_List of tasks_
1) Translate this sentence from the article on the WHO malaria vaccine into Spanish: "The WHO has recommended that children in sub-Saharan Africa and in regions with moderate to high malaria transmission should get four doses up to the age of two years."
2) Quote the article on the WHO malaria vaccine word for word, beginning at the words "The decision came" and stopping after the words "of two years.".
3) Write what comes next in the article on the WHO malaria vaccine, picking up after its final sentence.

Extract to read START

The World Health Organization (WHO) on Wednesday, 7 October, endorsed the RTS,S/AS01 malaria vaccine, the first vaccine against the mosquito-borne disease.
Malaria is responsible for the death of more than 4,00,000 people a year, which mostly includes African children, news agency AFP reported.
The decision came after a review of a pilot programme, which was deployed in Ghana, Kenya and Malawi since 2019, in which more than two million doses of the vaccine were given.
WHO’s director general Tedros Adhanom Ghebreyesus, after reviewing evidence from those countries, said that WHO was "recommending the broad use of the world's first malaria vaccine".
The WHO has recommended that children in sub-Saharan Africa and in regions with moderate to high malaria transmission should get four doses up to the age of two years.
The agency added that every two minutes, a child dies of malaria. Moreover, more than half of malaria deaths worldwide are in six sub-Saharan African countries and almost a quarter are in Nigeria alone, as per 2019 WHO figures.

Extract to read END
Data under study START

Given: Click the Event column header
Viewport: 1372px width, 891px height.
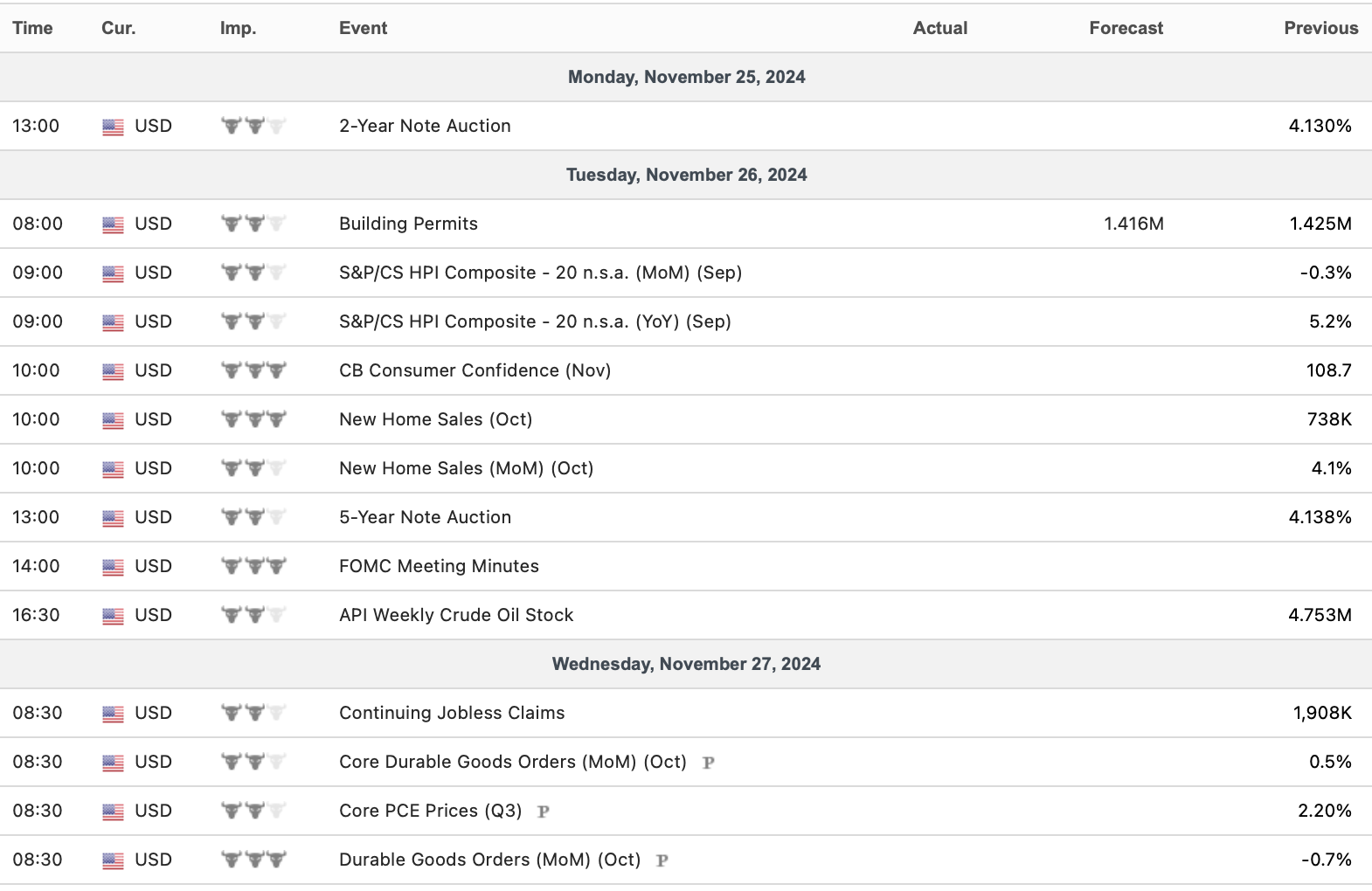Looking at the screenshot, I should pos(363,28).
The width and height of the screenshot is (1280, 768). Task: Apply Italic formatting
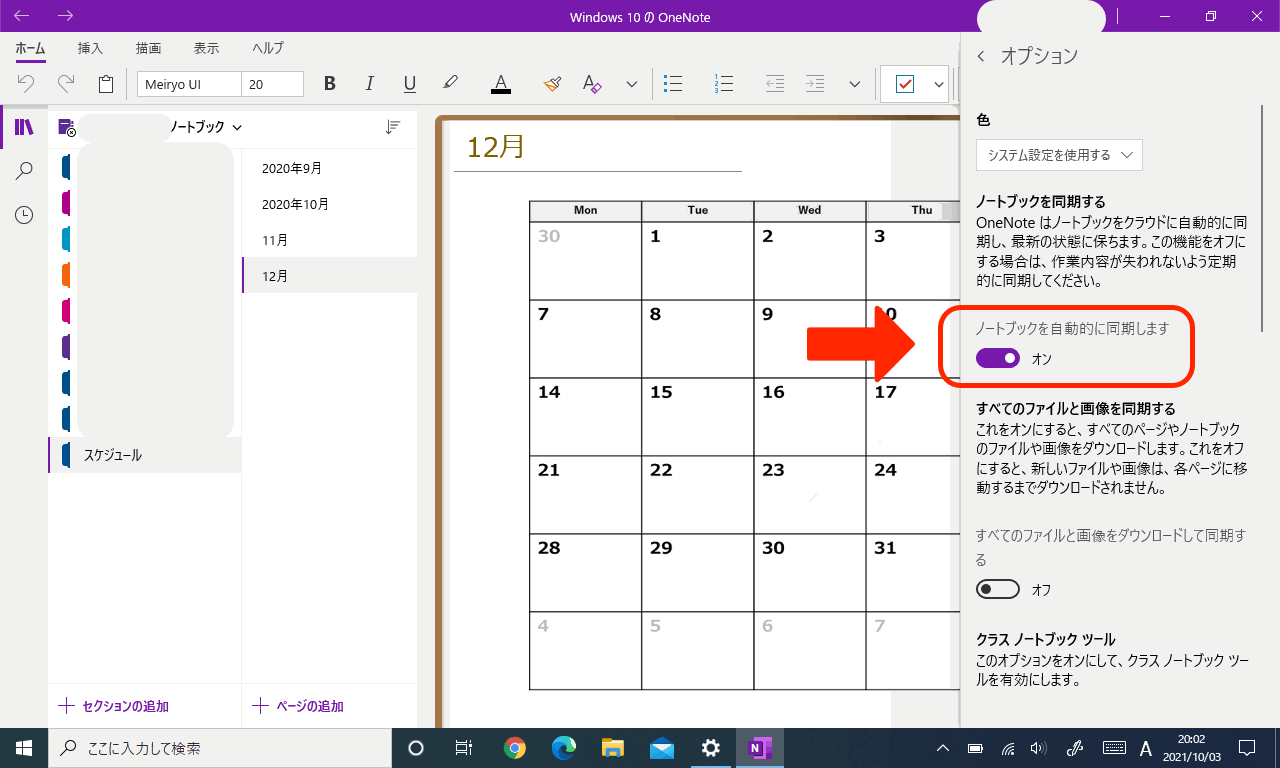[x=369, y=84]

Data under study END

_Answers for this exercise_
1) La OMS ha recomendado que los niños del África subsahariana y de las regiones con transmisión de malaria de moderada a alta reciban cuatro dosis hasta los dos años de edad.

2)
The decision came after a review of a pilot programme, which was deployed in Ghana, Kenya and Malawi since 2019, in which more than two million doses of the vaccine were given.
WHO’s director general Tedros Adhanom Ghebreyesus, after reviewing evidence from those countries, said that WHO was "recommending the broad use of the world's first malaria vaccine".
The WHO has recommended that children in sub-Saharan Africa and in regions with moderate to high malaria transmission should get four doses up to the age of two years.

3)
Along with fever, headaches and muscle pain, Malaria symptoms include cycles of chills, fever and sweating.
Kate O'Brien, Director of WHO's Department of Immunisation, Vaccines and Biologicals said that findings from the vaccine pilot showed that it "significantly reduces severe malaria, which is the deadly form, by 30 percent", AFP reported.
She added that the vaccine is "feasible to deliver" and “two thirds of children who don't sleep under a bed net in those countries are now benefiting from the vaccine".
This was the first time that the WHO recommended for broad use of a vaccine against a human parasite.
Meanwhile, Pedro Alonso, Director of the WHO Global Malaria Programme was quoted as saying, "From a scientific perspective this is a massive breakthrough."